▶ [Work required]: Please copy every one of the records below word for word, leaving nothing out.
>> BEGIN Exercise data
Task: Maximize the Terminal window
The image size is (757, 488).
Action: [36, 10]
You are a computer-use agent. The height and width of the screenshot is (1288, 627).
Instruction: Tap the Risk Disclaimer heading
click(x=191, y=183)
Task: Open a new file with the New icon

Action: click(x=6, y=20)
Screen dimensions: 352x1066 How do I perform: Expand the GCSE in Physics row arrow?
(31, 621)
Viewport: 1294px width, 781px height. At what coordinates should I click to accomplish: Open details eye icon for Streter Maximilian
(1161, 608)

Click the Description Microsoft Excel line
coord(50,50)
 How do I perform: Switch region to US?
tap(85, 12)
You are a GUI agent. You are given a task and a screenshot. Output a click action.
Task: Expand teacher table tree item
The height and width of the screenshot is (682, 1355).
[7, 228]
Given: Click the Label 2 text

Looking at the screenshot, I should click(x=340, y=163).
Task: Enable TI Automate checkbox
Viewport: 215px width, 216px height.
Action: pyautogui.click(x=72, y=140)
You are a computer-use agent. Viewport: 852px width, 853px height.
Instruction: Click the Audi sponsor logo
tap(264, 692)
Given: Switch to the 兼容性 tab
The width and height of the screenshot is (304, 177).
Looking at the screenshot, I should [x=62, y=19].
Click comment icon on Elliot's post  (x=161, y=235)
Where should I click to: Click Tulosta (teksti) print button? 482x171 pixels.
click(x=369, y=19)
>> END Exercise data
▶ [Worked answer]:
Task: Maximize the Terminal window
The image size is (757, 488).
Action: [36, 10]
You are a computer-use agent. The height and width of the screenshot is (1288, 627).
Instruction: Tap the Risk Disclaimer heading
click(x=191, y=183)
Task: Open a new file with the New icon

Action: click(x=6, y=20)
Screen dimensions: 352x1066 How do I perform: Expand the GCSE in Physics row arrow?
(31, 621)
Viewport: 1294px width, 781px height. At what coordinates should I click to accomplish: Open details eye icon for Streter Maximilian
(1161, 608)

Click the Description Microsoft Excel line
coord(50,50)
 How do I perform: Switch region to US?
tap(85, 12)
You are a GUI agent. You are given a task and a screenshot. Output a click action.
Task: Expand teacher table tree item
The height and width of the screenshot is (682, 1355).
[7, 228]
Given: Click the Label 2 text

Looking at the screenshot, I should click(x=340, y=163).
Task: Enable TI Automate checkbox
Viewport: 215px width, 216px height.
Action: pyautogui.click(x=72, y=140)
You are a computer-use agent. Viewport: 852px width, 853px height.
Instruction: Click the Audi sponsor logo
tap(264, 692)
Given: Switch to the 兼容性 tab
The width and height of the screenshot is (304, 177).
Looking at the screenshot, I should [x=62, y=19].
Click comment icon on Elliot's post  (x=161, y=235)
Where should I click to: Click Tulosta (teksti) print button? 482x171 pixels.
click(x=369, y=19)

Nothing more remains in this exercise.